Current NEM policies compensate site hosts and invite interconnection of behind-the-meter arrays anywhere on distribution circuits, regardless of what benefit they provide to the grid, or even whether existing equipment can accommodate them. Removing the structural limitation on economic benefits from solar accruing primarily to the site host has three important implications: Solar can get sited where it makes sense for the grid, it can be sized in ways that leverage economies of scale, and those who can't host solar at their physical location can still receive the benefits of participation as credits on their electricity bills.
Community solar offers the opportunity to site arrays where they will benefit the grid (or, at least, avoid too many costly upgrades). A more managed approach also creates the potential for optimizing smart inverter functionality, co-located storage, and perhaps even electric vehicle charging to support the grid locally as electricity demands due to increasing electrification surpass what existing infrastructure can handle. Compensation structures like value of solar tariffs can incentivize such benefits. The upshot is that if participants' bill credits reflect the locational value of a well-sited system, and if community solar arrays cost less due to economies of scale, then the total financial proposition can be large enough to provide participating customers with meaningful revenue. Solar plus storage systems may be particularly attractive under this model. Specific policy choices could further encourage participation from disadvantaged communities or others who haven't been able to benefit from NEM.
On the resiliency front, community solar creates an opportunity for co-siting community-scale storage. This can help keep the power on during a grid outage — but now at a community-accessible site, rather than an individual home. Residents of communities affected by wildfire-related public safety power shutoff events and other service disruptions would be able to charge electronics and receive critical services. Community-scale solar and storage could also form an anchor for a community-level microgrid that could isolate from the larger grid in such situations, but doesn't require waiting for these plans to materialize before creating a basic community resilience resource. If recognized and developed as another value stream, resiliency benefits could also reduce grid fees in key locations.
Current behind-the-meter deployment models in California are not set up to realize the above benefits for society. Adjusting their compensation mechanisms may acknowledge this, but that approach misses the opportunity to actually enable distributed solar to provide these societal benefits.
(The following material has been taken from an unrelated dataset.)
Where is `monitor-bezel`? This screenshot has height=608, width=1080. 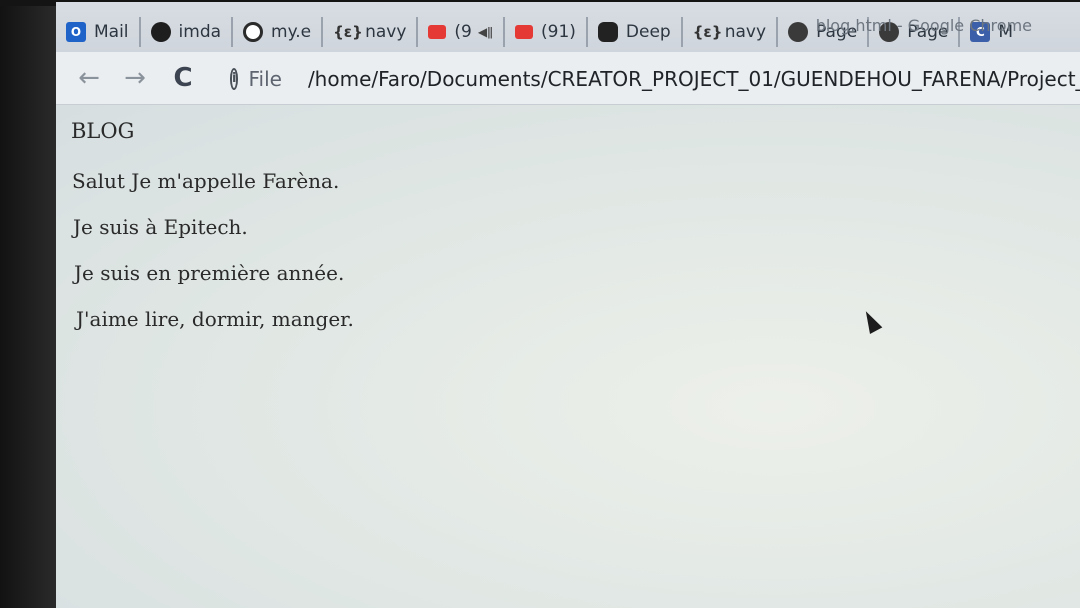
monitor-bezel is located at coordinates (28, 304).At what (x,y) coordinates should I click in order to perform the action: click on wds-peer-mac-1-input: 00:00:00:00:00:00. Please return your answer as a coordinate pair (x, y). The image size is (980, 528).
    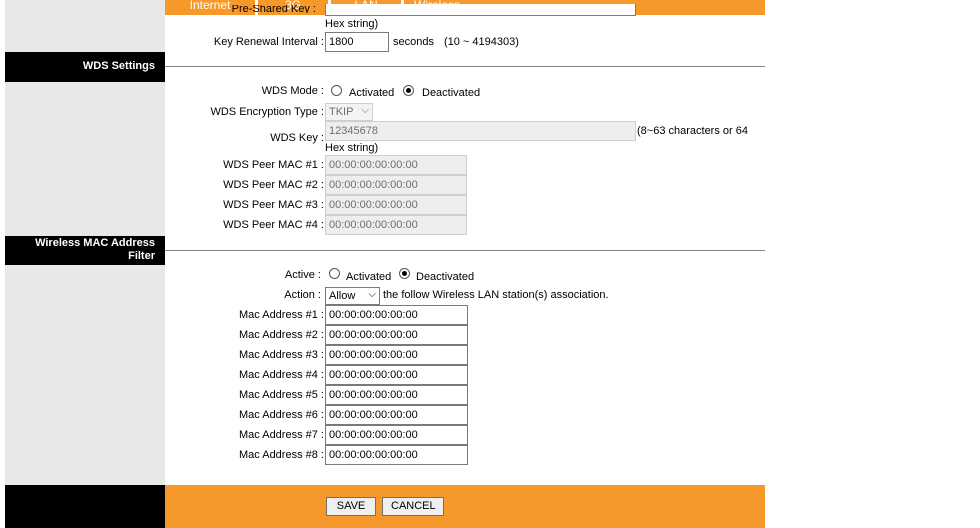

The CPUC's Distributed Energy Resources Action Plan sets a goal of maximizing the ratepayer and societal value of a high-DER future. The first goal of CPUC's recent Environmental and Social Justice Action Plan is to "Consistently integrate equity and access considerations throughout CPUC proceedings and other efforts." We must continue to think critically about the societal value that distributed solar can bring, and recognize the opportunities we miss by imposing unnecessary limitations. Community solar can make moot the controversies surrounding behind-the-meter solar and enable new approaches that can maximize societal value for all Californians.